Reproduce the entire listing below word for word, without changing anything.

* start *

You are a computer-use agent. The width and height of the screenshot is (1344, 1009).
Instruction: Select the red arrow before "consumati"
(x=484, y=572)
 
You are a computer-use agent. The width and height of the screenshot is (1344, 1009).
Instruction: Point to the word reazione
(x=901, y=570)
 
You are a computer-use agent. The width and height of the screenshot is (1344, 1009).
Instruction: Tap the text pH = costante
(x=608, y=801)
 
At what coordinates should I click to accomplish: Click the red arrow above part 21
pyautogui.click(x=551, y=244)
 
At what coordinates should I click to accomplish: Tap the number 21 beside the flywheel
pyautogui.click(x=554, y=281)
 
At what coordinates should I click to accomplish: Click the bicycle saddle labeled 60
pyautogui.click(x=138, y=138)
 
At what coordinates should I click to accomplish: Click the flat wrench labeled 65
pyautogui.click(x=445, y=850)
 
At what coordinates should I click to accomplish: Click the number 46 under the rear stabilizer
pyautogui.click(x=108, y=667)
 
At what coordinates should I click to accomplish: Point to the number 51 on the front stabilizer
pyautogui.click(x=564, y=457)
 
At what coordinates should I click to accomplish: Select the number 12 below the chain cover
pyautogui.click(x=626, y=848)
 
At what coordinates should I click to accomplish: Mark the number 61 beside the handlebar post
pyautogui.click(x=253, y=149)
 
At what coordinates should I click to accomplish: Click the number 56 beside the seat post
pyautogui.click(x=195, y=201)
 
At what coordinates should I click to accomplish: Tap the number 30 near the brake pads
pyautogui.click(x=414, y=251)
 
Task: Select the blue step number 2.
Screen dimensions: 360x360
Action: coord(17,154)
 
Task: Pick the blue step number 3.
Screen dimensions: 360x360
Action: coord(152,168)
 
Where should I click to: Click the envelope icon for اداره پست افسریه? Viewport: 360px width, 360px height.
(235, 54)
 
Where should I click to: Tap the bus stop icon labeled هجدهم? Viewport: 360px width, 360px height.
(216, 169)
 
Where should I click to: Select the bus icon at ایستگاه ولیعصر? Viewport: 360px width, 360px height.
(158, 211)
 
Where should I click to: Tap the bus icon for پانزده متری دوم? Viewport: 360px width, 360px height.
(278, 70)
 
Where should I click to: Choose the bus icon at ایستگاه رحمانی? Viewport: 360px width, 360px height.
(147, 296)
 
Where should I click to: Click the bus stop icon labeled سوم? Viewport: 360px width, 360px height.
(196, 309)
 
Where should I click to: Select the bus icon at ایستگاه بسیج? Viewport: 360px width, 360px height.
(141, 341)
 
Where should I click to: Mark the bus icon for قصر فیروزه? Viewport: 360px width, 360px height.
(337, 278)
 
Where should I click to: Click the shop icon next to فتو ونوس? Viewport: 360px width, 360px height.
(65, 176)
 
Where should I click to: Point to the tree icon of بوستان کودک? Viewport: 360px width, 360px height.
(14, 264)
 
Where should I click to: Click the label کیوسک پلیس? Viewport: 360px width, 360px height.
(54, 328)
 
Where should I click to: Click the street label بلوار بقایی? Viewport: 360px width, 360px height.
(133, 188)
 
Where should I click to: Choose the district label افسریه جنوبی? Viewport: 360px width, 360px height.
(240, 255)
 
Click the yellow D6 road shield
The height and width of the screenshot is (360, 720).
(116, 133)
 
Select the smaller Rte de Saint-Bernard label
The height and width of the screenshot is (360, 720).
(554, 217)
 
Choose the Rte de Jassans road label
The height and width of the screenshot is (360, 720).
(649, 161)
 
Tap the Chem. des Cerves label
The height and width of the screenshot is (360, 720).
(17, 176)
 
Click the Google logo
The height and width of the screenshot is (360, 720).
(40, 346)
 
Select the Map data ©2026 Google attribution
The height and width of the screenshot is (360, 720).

* end *

__Correct result__:
You are a computer-use agent. The width and height of the screenshot is (1344, 1009).
Instruction: Select the red arrow before "consumati"
(x=484, y=572)
 
You are a computer-use agent. The width and height of the screenshot is (1344, 1009).
Instruction: Point to the word reazione
(x=901, y=570)
 
You are a computer-use agent. The width and height of the screenshot is (1344, 1009).
Instruction: Tap the text pH = costante
(x=608, y=801)
 
At what coordinates should I click to accomplish: Click the red arrow above part 21
pyautogui.click(x=551, y=244)
 
At what coordinates should I click to accomplish: Tap the number 21 beside the flywheel
pyautogui.click(x=554, y=281)
 
At what coordinates should I click to accomplish: Click the bicycle saddle labeled 60
pyautogui.click(x=138, y=138)
 
At what coordinates should I click to accomplish: Click the flat wrench labeled 65
pyautogui.click(x=445, y=850)
 
At what coordinates should I click to accomplish: Click the number 46 under the rear stabilizer
pyautogui.click(x=108, y=667)
 
At what coordinates should I click to accomplish: Point to the number 51 on the front stabilizer
pyautogui.click(x=564, y=457)
 
At what coordinates should I click to accomplish: Select the number 12 below the chain cover
pyautogui.click(x=626, y=848)
 
At what coordinates should I click to accomplish: Mark the number 61 beside the handlebar post
pyautogui.click(x=253, y=149)
 
At what coordinates should I click to accomplish: Click the number 56 beside the seat post
pyautogui.click(x=195, y=201)
 
At what coordinates should I click to accomplish: Tap the number 30 near the brake pads
pyautogui.click(x=414, y=251)
 
Task: Select the blue step number 2.
Screen dimensions: 360x360
Action: coord(17,154)
 
Task: Pick the blue step number 3.
Screen dimensions: 360x360
Action: coord(152,168)
 
Where should I click to: Click the envelope icon for اداره پست افسریه? Viewport: 360px width, 360px height.
(235, 54)
 
Where should I click to: Tap the bus stop icon labeled هجدهم? Viewport: 360px width, 360px height.
(216, 169)
 
Where should I click to: Select the bus icon at ایستگاه ولیعصر? Viewport: 360px width, 360px height.
(158, 211)
 
Where should I click to: Tap the bus icon for پانزده متری دوم? Viewport: 360px width, 360px height.
(278, 70)
 
Where should I click to: Choose the bus icon at ایستگاه رحمانی? Viewport: 360px width, 360px height.
(147, 296)
 
Where should I click to: Click the bus stop icon labeled سوم? Viewport: 360px width, 360px height.
(196, 309)
 
Where should I click to: Select the bus icon at ایستگاه بسیج? Viewport: 360px width, 360px height.
(141, 341)
 
Where should I click to: Mark the bus icon for قصر فیروزه? Viewport: 360px width, 360px height.
(337, 278)
 
Where should I click to: Click the shop icon next to فتو ونوس? Viewport: 360px width, 360px height.
(65, 176)
 
Where should I click to: Point to the tree icon of بوستان کودک? Viewport: 360px width, 360px height.
(14, 264)
 
Where should I click to: Click the label کیوسک پلیس? Viewport: 360px width, 360px height.
(54, 328)
 
Where should I click to: Click the street label بلوار بقایی? Viewport: 360px width, 360px height.
(133, 188)
 
Where should I click to: Choose the district label افسریه جنوبی? Viewport: 360px width, 360px height.
(240, 255)
 
Click the yellow D6 road shield
The height and width of the screenshot is (360, 720).
(116, 133)
 
Select the smaller Rte de Saint-Bernard label
The height and width of the screenshot is (360, 720).
(554, 217)
 
Choose the Rte de Jassans road label
The height and width of the screenshot is (360, 720).
(649, 161)
 
Tap the Chem. des Cerves label
The height and width of the screenshot is (360, 720).
(17, 176)
 
Click the Google logo
The height and width of the screenshot is (360, 720).
(40, 346)
 
Select the Map data ©2026 Google attribution
The height and width of the screenshot is (360, 720).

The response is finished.